When I think back on all of my fondest movie-watching experiences, none involve me wearing 3-D glasses in order to succumb to the illusion that the bullets from a bad guy’s gun might hit me, a shark might eat me, or a meteor might strike me. However, if certain movie studios have it their way, our kids will not remember what it’s like to watch a movie without tinted glasses.
It seems like most movies are being released in 3-D, but we have to draw the line somewhere. It’s too much. I can understand the use of 3-D, from time to time, if it’s used to enhance the story like in “Avatar”. The 3-D in that movie helped create the world of Pandora. It invited us in beyond the giant white screen and the projection and helped transport us into a fantastic world filled with Na’vi, floating mountains, and unobtainium.

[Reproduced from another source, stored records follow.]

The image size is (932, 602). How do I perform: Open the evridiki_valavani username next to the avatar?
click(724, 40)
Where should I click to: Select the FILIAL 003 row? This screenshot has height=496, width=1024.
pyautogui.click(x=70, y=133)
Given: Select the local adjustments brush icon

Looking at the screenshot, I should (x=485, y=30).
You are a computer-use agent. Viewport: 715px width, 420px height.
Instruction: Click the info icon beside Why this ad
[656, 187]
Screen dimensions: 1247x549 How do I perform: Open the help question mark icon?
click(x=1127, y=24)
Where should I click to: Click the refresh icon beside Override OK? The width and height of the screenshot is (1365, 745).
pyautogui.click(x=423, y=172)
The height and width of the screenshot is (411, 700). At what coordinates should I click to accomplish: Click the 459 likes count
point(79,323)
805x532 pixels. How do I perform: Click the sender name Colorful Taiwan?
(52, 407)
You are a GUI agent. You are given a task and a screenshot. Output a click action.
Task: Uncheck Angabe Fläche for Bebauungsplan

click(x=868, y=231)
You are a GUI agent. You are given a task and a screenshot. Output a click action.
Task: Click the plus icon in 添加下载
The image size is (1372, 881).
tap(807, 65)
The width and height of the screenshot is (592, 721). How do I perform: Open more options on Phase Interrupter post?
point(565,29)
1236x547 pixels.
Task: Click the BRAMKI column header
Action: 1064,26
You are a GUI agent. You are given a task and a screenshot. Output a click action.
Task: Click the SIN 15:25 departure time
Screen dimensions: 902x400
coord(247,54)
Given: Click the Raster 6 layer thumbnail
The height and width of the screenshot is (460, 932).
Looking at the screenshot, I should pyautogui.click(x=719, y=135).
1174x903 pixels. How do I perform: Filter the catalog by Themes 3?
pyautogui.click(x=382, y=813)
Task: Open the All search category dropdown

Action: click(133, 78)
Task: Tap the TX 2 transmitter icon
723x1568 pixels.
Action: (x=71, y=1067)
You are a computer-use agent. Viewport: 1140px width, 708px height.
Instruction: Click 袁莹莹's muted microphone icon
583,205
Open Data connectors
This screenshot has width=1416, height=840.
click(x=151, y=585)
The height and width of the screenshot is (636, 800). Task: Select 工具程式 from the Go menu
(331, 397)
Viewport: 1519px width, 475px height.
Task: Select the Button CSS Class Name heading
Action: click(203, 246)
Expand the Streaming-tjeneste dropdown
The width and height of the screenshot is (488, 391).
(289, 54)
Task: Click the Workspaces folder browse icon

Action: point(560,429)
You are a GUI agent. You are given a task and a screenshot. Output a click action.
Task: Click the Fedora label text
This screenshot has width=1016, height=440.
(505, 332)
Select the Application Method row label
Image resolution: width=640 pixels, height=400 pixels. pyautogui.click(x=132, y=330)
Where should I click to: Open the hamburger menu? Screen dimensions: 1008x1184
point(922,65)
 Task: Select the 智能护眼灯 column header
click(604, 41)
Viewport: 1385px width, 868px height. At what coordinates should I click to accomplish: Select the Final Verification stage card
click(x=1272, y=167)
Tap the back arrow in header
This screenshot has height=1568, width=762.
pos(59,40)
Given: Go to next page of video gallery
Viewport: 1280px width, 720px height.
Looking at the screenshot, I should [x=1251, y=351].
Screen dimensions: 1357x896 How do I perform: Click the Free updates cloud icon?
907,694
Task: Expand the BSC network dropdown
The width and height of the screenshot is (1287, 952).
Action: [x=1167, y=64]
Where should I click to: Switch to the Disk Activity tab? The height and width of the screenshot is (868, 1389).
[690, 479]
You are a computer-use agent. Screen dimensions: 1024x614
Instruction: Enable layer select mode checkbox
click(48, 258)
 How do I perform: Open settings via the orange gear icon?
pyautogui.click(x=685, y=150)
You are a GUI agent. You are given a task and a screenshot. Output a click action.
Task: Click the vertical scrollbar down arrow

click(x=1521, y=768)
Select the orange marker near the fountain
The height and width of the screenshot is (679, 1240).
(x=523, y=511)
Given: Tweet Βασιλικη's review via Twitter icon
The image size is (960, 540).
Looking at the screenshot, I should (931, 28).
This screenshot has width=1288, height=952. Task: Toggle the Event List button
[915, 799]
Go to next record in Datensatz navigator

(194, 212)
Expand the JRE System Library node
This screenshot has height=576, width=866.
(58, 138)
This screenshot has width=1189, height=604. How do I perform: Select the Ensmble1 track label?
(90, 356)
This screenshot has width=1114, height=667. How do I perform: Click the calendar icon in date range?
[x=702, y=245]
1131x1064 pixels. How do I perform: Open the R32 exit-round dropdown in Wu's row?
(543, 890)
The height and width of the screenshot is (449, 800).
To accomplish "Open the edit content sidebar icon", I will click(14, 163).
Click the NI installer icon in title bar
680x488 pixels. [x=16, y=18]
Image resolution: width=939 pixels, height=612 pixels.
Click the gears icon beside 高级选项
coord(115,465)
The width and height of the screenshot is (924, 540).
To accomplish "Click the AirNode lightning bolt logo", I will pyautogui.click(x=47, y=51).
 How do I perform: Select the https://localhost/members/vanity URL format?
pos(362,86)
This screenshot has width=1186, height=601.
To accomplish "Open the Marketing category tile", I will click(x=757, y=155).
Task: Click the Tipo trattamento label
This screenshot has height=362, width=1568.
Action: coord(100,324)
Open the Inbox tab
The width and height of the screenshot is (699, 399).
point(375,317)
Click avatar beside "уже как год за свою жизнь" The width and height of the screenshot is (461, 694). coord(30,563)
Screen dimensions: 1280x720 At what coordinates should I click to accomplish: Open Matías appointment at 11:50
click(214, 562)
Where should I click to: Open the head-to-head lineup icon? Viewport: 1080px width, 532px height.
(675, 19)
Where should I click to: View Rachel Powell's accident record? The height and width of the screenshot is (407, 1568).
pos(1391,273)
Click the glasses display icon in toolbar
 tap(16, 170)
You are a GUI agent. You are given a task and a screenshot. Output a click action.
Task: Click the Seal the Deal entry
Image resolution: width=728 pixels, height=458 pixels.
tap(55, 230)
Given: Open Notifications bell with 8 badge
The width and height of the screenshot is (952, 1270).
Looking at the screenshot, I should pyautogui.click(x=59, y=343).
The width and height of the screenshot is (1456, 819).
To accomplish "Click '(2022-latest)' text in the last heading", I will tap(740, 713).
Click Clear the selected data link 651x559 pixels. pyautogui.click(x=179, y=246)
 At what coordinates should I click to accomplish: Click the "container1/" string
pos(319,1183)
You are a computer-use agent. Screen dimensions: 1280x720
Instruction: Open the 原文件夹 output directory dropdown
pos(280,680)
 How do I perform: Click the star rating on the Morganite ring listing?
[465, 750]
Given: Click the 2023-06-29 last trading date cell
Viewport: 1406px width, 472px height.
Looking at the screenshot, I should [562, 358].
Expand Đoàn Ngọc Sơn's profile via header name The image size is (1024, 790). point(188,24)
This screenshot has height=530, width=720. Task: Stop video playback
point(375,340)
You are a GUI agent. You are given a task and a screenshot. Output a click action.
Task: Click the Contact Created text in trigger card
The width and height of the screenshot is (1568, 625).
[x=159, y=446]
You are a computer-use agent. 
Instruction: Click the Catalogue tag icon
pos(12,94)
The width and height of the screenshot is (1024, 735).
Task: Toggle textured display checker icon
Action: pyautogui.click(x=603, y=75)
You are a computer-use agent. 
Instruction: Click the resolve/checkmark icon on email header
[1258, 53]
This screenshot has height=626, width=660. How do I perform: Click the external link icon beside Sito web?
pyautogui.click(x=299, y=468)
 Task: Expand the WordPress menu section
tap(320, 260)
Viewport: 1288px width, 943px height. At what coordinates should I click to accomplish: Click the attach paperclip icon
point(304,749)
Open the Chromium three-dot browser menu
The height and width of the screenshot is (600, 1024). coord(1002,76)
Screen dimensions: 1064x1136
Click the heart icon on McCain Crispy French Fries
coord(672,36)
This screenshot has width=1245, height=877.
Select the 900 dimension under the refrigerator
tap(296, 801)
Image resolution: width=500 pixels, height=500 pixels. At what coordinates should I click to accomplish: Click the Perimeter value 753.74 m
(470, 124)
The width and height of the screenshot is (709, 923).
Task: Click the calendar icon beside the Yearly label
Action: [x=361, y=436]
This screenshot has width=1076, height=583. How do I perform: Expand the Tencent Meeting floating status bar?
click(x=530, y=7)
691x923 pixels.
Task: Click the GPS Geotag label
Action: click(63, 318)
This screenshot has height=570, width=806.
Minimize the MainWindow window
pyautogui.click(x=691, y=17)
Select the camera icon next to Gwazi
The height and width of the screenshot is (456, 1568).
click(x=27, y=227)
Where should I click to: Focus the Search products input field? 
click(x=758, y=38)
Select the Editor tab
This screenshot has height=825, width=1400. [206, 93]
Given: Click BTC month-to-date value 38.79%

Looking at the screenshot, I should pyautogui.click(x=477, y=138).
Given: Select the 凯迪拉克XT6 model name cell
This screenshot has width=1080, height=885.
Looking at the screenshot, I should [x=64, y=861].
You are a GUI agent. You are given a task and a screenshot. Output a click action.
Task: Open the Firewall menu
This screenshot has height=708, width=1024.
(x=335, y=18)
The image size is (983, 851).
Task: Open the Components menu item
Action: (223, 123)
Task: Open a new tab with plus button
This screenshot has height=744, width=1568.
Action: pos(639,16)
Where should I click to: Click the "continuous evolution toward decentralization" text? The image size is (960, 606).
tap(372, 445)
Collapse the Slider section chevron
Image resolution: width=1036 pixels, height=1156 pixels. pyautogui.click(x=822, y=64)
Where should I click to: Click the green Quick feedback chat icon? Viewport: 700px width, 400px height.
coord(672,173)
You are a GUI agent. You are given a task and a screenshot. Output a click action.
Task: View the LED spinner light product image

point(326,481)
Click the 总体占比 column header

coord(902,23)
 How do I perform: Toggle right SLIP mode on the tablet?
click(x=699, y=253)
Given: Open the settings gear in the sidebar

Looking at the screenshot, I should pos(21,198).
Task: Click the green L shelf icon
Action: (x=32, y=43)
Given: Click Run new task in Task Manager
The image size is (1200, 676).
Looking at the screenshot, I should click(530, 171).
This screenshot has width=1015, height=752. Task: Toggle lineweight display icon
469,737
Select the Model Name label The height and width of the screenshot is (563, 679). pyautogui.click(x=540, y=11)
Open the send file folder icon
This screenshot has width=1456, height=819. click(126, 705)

The successful use of 3-D in “Avatar”, however, does not mean that I want to be invited into a world where mutant Piranhas are eating teenagers like it was Friday night at the nearest Chinese buffet. I also don’t want to know what it’s like to see blood splatters headed in my direction from the diabolical schemes of some twisted old man in the upcoming “Saw” film.
But blood and guts aside, one thing I definitely do not want to do is pay the ridiculous amount of money charged for a 3-D movie. It’s bad enough that theaters are raising regular ticket prices and limiting the use of student IDs and discounts — now they want to charge more for the 3-D experience and a pair of 3-D glasses that you don’t even get to keep.
It’s not like I’m missing out on anything by not watching a movie in 3-D. I’ve watched lots of movies in the suddenly “old-fashioned” 2-D and I have no complaints. It’s not like I walked out of the theater saying “Man, I bet I could’ve figured out the meaning of ‘Inception’ if I had seen it in 3-D.”
So Hollywood, I’m just going to hold on to these extra five dollars until you release something else that’s actually worth seeing in 3-D. Until then, you can keep your tinted glasses.